Trentino Bui

Personal information
- Date of birth: 30 May 1915
- Place of birth: Pesaro, Kingdom of Italy
- Date of death: 14 October 1957 (aged 42)
- Position(s): Striker

Senior career*
- Years: Team / Apps / (Gls)
- 1935–1938: Vis Pesaro
- 1938–1939: Roma / 0 / (0)
- 1939–1940: Atalanta / 27 / (3)
- 1940–1941: Roma / 1 / (0)
- 1941–1942: Vis Pesaro / 28 / (11)
- 1942–1943: Fiorentina / 8 / (1)
- 1943–1944: Faenza / 6 / (1)
- 1945–1946: Legnano / 11 / (1)
- 1946–1947: Mestrina / 7 / (0)
- 1947–1948: Abbiategrasso

= Trentino Bui =

Italian footballer

Trentino Bui (born 30 May 1915 – 14 October 1957) was an Italian professional football player. He was born in Pesaro.

Bui played for 2 seasons (9 games, 1 goal) in the Serie A for A.S. Roma and ACF Fiorentina.

== Career ==
Trentino was raised in Vis Pesaro, where he made his debut as a football player in the team of his city. He was bought by Roma in the 1938-39 season. The championship proved to be unlucky, so much that he was sent to Atalanta.
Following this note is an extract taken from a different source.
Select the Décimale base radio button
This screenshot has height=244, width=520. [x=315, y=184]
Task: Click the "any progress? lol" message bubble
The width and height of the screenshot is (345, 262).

With the Bergamo team he played a great season. He then returned to Roma, where he was unable to break through because of the competition from other players, being sold to Vis Pesaro. In Serie C with the team where he had grown up he managed to re-propose himself, and was later bought by Fiorentina. However, he was unable to establish himself in Florence either, moving to Legnano and Mestrina (Serie B), then concluding his career at Abbiategrasso (Serie C).